I love nothing more than sitting in an intimate setting with a loved one, having a heart to heart conversations on all the waves and stages of life. I did exactly that a few weeks ago with my dear friend Lisa O’Connor, who is also the woman behind A RADIANT LIFE podcast. Stay tuned for her next couple of days as our episode drops right here
My boyfriend and I had a rare full-day in bed (due to his slipped disk) and we both felt like watching something soothing and inspiring for the soul. Buddhist Zen Master Thich Nhat Hanh was not only the mind and heart behind what intial became the mindful movement, he was also a rebel and a peaceful warrior. He was amongst some of the first monks to learn English as he saw the need for transmitting this sacred teaching to a part of the world that needed it so badly: The West. It’s a moving and beautiful documentary about life, joy, suffering, love and the medicine of laughter. It’s a reminder that changemakers and rebels come in all expressions of life. And we all have the change to impact the world a little (or a lot more) lovingly, when we turn inwards and answer according to our hearts.
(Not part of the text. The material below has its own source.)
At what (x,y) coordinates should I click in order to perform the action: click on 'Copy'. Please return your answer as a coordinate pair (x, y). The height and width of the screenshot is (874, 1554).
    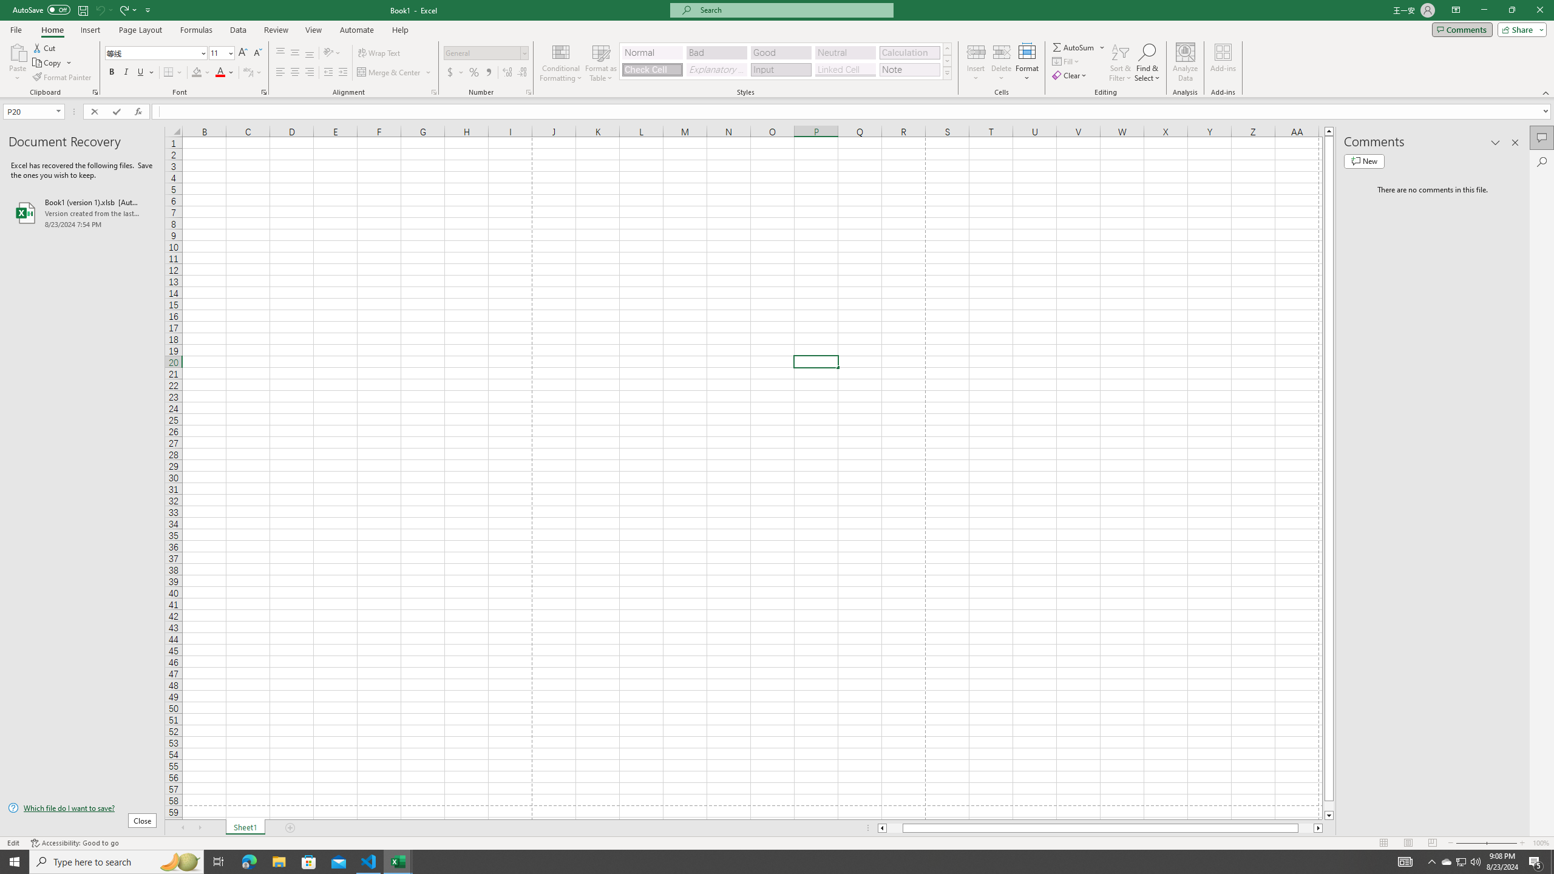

Last month I went on about my new night routine. All these years I’ve been about my morning routine: my morning coffee, my morning practice, my morning pages. I found myself a little restless at night, and felt a need to do something ritualistic to close off the day in a calm manner. Also, I’m really all about making life a little more #spa. Nurtue Vitaviva sent me their trifecta of supplements that are created to soothe stress and overall health in the body/mind. I’ve instantly added all their supplements to my routine, but found myself especially excited about their Be sleepful supplements with all natural ingredients and herbs including hops and valerina, these cuties won’t knock you out but gently help your body chill and adapt before entering dreamland.
As I mentioned I’m back in love with my daily practice. It’s been a little quiet over at The Practice. This Spring was a deep integration of all the work, internally and externally, I’ve done the past year. I needed to let everything land in its own time/space and not force anything for the sake of “to-do’s” To me that’s always the most magnetic way of working because each creation has a life and a will of its own, and when we give it time, it’ll communicate with us; clearly. And so did The Practice. A few days ago we released a new practice: INTERSTELLAR VISION AND WISDOM and it has quickly turned into one of my favorites practices ever. It’s soothing, it’s energizing, it’s mystical, it’s inspiring. I’m so excited to hear what interstellar insights, visions and wisdoms you receive through this practice.